What the task asks: Copy out all of the data below line for line, leaving every character as it is.

<<<<

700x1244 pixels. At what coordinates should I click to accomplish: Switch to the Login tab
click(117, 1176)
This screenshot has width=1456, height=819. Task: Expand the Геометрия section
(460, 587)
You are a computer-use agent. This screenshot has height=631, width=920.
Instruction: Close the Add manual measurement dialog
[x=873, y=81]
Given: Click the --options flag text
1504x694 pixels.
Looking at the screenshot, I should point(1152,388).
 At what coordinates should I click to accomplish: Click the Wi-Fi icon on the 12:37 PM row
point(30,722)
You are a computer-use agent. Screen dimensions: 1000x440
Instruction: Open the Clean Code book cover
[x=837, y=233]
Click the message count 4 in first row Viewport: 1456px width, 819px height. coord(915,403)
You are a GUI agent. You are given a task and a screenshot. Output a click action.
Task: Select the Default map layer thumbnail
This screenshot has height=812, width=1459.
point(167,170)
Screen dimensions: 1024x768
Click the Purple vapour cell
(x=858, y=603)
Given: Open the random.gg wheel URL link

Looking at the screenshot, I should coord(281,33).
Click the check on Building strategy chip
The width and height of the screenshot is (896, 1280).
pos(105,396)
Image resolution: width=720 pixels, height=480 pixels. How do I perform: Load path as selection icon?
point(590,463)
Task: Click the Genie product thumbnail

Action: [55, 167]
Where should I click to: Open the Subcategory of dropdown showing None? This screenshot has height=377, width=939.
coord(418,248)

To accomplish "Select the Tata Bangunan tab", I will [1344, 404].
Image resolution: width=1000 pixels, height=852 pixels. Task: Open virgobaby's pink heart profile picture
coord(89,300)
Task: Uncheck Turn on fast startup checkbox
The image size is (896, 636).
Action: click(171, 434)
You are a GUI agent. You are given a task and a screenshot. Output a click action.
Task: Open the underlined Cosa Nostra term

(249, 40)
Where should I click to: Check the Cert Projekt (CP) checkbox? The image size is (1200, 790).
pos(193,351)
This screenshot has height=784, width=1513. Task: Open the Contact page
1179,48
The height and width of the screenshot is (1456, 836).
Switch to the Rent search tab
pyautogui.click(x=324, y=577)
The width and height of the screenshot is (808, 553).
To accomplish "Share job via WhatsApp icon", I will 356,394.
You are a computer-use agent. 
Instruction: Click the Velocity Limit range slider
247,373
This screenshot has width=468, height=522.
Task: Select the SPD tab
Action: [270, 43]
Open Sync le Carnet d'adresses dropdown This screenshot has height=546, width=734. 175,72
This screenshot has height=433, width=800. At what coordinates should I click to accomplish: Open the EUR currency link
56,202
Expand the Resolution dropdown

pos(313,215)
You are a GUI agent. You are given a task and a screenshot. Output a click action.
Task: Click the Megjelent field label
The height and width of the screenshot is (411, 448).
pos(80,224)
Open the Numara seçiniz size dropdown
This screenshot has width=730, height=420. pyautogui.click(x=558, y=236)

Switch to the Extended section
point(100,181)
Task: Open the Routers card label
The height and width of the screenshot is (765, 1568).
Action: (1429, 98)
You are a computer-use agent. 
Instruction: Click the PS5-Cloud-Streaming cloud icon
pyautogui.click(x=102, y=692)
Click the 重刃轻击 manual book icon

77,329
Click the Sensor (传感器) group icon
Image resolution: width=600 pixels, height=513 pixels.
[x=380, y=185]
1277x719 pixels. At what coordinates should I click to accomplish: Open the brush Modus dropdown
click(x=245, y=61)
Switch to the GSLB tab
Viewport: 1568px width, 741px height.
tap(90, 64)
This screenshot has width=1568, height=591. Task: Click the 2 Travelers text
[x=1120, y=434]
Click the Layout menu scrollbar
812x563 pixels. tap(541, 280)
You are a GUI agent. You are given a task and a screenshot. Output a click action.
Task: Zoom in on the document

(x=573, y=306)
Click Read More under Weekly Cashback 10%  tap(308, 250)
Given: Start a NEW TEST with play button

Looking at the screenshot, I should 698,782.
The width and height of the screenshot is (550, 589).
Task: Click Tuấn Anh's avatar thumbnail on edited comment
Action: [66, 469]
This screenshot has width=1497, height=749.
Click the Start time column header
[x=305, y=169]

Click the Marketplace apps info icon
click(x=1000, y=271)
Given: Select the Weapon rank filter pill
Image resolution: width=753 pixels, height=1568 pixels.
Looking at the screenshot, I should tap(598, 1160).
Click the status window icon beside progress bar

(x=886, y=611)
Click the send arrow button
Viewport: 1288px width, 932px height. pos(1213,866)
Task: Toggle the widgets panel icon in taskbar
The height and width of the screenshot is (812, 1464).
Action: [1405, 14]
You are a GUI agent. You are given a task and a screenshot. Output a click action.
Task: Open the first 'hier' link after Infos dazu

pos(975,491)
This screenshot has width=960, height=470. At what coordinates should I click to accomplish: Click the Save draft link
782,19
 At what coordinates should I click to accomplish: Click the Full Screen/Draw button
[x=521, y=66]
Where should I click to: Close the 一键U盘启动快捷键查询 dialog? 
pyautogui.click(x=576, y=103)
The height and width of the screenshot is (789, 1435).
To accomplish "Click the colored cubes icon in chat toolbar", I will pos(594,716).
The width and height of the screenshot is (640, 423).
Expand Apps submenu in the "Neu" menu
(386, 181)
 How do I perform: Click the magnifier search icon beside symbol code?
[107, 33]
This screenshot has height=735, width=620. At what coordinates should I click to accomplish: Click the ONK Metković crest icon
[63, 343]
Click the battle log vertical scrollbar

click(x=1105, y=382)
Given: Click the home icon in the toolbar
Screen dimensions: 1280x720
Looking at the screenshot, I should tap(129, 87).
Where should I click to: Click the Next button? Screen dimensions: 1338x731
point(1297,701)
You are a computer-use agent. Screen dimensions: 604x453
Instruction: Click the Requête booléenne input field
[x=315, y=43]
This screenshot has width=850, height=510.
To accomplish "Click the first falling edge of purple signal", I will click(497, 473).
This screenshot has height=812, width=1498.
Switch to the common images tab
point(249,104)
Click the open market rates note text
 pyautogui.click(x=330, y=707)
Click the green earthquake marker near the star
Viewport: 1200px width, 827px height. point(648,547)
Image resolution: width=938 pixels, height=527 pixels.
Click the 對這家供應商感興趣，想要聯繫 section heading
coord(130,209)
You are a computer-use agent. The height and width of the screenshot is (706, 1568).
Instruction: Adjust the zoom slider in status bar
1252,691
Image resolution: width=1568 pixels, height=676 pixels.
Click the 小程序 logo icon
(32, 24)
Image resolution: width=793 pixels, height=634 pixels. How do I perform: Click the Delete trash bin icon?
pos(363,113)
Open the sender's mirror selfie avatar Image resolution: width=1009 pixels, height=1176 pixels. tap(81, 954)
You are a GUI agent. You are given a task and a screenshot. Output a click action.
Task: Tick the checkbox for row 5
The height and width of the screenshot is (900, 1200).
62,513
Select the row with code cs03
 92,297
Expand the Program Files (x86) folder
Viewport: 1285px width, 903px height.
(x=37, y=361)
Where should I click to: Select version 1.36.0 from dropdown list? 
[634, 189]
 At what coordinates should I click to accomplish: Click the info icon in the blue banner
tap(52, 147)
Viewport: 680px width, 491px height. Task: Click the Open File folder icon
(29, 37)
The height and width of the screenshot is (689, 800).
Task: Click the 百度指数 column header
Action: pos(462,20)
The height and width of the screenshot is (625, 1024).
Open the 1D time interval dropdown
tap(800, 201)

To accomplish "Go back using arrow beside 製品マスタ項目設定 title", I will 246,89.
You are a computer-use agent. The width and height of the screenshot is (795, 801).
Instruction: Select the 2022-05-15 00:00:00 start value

>>>>

Result of the exercise:
700x1244 pixels. At what coordinates should I click to accomplish: Switch to the Login tab
click(117, 1176)
This screenshot has width=1456, height=819. Task: Expand the Геометрия section
(460, 587)
You are a computer-use agent. This screenshot has height=631, width=920.
Instruction: Close the Add manual measurement dialog
[x=873, y=81]
Given: Click the --options flag text
1504x694 pixels.
Looking at the screenshot, I should point(1152,388).
 At what coordinates should I click to accomplish: Click the Wi-Fi icon on the 12:37 PM row
point(30,722)
You are a computer-use agent. Screen dimensions: 1000x440
Instruction: Open the Clean Code book cover
[x=837, y=233]
Click the message count 4 in first row Viewport: 1456px width, 819px height. coord(915,403)
You are a GUI agent. You are given a task and a screenshot. Output a click action.
Task: Select the Default map layer thumbnail
This screenshot has height=812, width=1459.
point(167,170)
Screen dimensions: 1024x768
Click the Purple vapour cell
(x=858, y=603)
Given: Open the random.gg wheel URL link

Looking at the screenshot, I should coord(281,33).
Click the check on Building strategy chip
The width and height of the screenshot is (896, 1280).
pos(105,396)
Image resolution: width=720 pixels, height=480 pixels. How do I perform: Load path as selection icon?
point(590,463)
Task: Click the Genie product thumbnail

Action: [55, 167]
Where should I click to: Open the Subcategory of dropdown showing None? This screenshot has height=377, width=939.
coord(418,248)

To accomplish "Select the Tata Bangunan tab", I will [1344, 404].
Image resolution: width=1000 pixels, height=852 pixels. Task: Open virgobaby's pink heart profile picture
coord(89,300)
Task: Uncheck Turn on fast startup checkbox
The image size is (896, 636).
Action: click(171, 434)
You are a GUI agent. You are given a task and a screenshot. Output a click action.
Task: Open the underlined Cosa Nostra term

(249, 40)
Where should I click to: Check the Cert Projekt (CP) checkbox? The image size is (1200, 790).
pos(193,351)
This screenshot has height=784, width=1513. Task: Open the Contact page
1179,48
The height and width of the screenshot is (1456, 836).
Switch to the Rent search tab
pyautogui.click(x=324, y=577)
The width and height of the screenshot is (808, 553).
To accomplish "Share job via WhatsApp icon", I will 356,394.
You are a computer-use agent. 
Instruction: Click the Velocity Limit range slider
247,373
This screenshot has width=468, height=522.
Task: Select the SPD tab
Action: [270, 43]
Open Sync le Carnet d'adresses dropdown This screenshot has height=546, width=734. 175,72
This screenshot has height=433, width=800. At what coordinates should I click to accomplish: Open the EUR currency link
56,202
Expand the Resolution dropdown

pos(313,215)
You are a GUI agent. You are given a task and a screenshot. Output a click action.
Task: Click the Megjelent field label
The height and width of the screenshot is (411, 448).
pos(80,224)
Open the Numara seçiniz size dropdown
This screenshot has width=730, height=420. pyautogui.click(x=558, y=236)

Switch to the Extended section
point(100,181)
Task: Open the Routers card label
The height and width of the screenshot is (765, 1568).
Action: (1429, 98)
You are a computer-use agent. 
Instruction: Click the PS5-Cloud-Streaming cloud icon
pyautogui.click(x=102, y=692)
Click the 重刃轻击 manual book icon

77,329
Click the Sensor (传感器) group icon
Image resolution: width=600 pixels, height=513 pixels.
[x=380, y=185]
1277x719 pixels. At what coordinates should I click to accomplish: Open the brush Modus dropdown
click(x=245, y=61)
Switch to the GSLB tab
Viewport: 1568px width, 741px height.
tap(90, 64)
This screenshot has width=1568, height=591. Task: Click the 2 Travelers text
[x=1120, y=434]
Click the Layout menu scrollbar
812x563 pixels. tap(541, 280)
You are a GUI agent. You are given a task and a screenshot. Output a click action.
Task: Zoom in on the document

(x=573, y=306)
Click Read More under Weekly Cashback 10%  tap(308, 250)
Given: Start a NEW TEST with play button

Looking at the screenshot, I should 698,782.
The width and height of the screenshot is (550, 589).
Task: Click Tuấn Anh's avatar thumbnail on edited comment
Action: [66, 469]
This screenshot has width=1497, height=749.
Click the Start time column header
[x=305, y=169]

Click the Marketplace apps info icon
click(x=1000, y=271)
Given: Select the Weapon rank filter pill
Image resolution: width=753 pixels, height=1568 pixels.
Looking at the screenshot, I should tap(598, 1160).
Click the status window icon beside progress bar

(x=886, y=611)
Click the send arrow button
Viewport: 1288px width, 932px height. pos(1213,866)
Task: Toggle the widgets panel icon in taskbar
The height and width of the screenshot is (812, 1464).
Action: [1405, 14]
You are a GUI agent. You are given a task and a screenshot. Output a click action.
Task: Open the first 'hier' link after Infos dazu

pos(975,491)
This screenshot has width=960, height=470. At what coordinates should I click to accomplish: Click the Save draft link
782,19
 At what coordinates should I click to accomplish: Click the Full Screen/Draw button
[x=521, y=66]
Where should I click to: Close the 一键U盘启动快捷键查询 dialog? 
pyautogui.click(x=576, y=103)
The height and width of the screenshot is (789, 1435).
To accomplish "Click the colored cubes icon in chat toolbar", I will pos(594,716).
The width and height of the screenshot is (640, 423).
Expand Apps submenu in the "Neu" menu
(386, 181)
 How do I perform: Click the magnifier search icon beside symbol code?
[107, 33]
This screenshot has height=735, width=620. At what coordinates should I click to accomplish: Click the ONK Metković crest icon
[63, 343]
Click the battle log vertical scrollbar

click(x=1105, y=382)
Given: Click the home icon in the toolbar
Screen dimensions: 1280x720
Looking at the screenshot, I should tap(129, 87).
Where should I click to: Click the Next button? Screen dimensions: 1338x731
point(1297,701)
You are a computer-use agent. Screen dimensions: 604x453
Instruction: Click the Requête booléenne input field
[x=315, y=43]
This screenshot has width=850, height=510.
To accomplish "Click the first falling edge of purple signal", I will click(497, 473).
This screenshot has height=812, width=1498.
Switch to the common images tab
point(249,104)
Click the open market rates note text
 pyautogui.click(x=330, y=707)
Click the green earthquake marker near the star
Viewport: 1200px width, 827px height. point(648,547)
Image resolution: width=938 pixels, height=527 pixels.
Click the 對這家供應商感興趣，想要聯繫 section heading
coord(130,209)
You are a computer-use agent. The height and width of the screenshot is (706, 1568).
Instruction: Adjust the zoom slider in status bar
1252,691
Image resolution: width=1568 pixels, height=676 pixels.
Click the 小程序 logo icon
(32, 24)
Image resolution: width=793 pixels, height=634 pixels. How do I perform: Click the Delete trash bin icon?
pos(363,113)
Open the sender's mirror selfie avatar Image resolution: width=1009 pixels, height=1176 pixels. tap(81, 954)
You are a GUI agent. You are given a task and a screenshot. Output a click action.
Task: Tick the checkbox for row 5
The height and width of the screenshot is (900, 1200).
62,513
Select the row with code cs03
 92,297
Expand the Program Files (x86) folder
Viewport: 1285px width, 903px height.
(x=37, y=361)
Where should I click to: Select version 1.36.0 from dropdown list? 
[634, 189]
 At what coordinates should I click to accomplish: Click the info icon in the blue banner
tap(52, 147)
Viewport: 680px width, 491px height. Task: Click the Open File folder icon
(29, 37)
The height and width of the screenshot is (689, 800).
Task: Click the 百度指数 column header
Action: pos(462,20)
The height and width of the screenshot is (625, 1024).
Open the 1D time interval dropdown
tap(800, 201)

To accomplish "Go back using arrow beside 製品マスタ項目設定 title", I will 246,89.
You are a computer-use agent. The width and height of the screenshot is (795, 801).
Instruction: Select the 2022-05-15 00:00:00 start value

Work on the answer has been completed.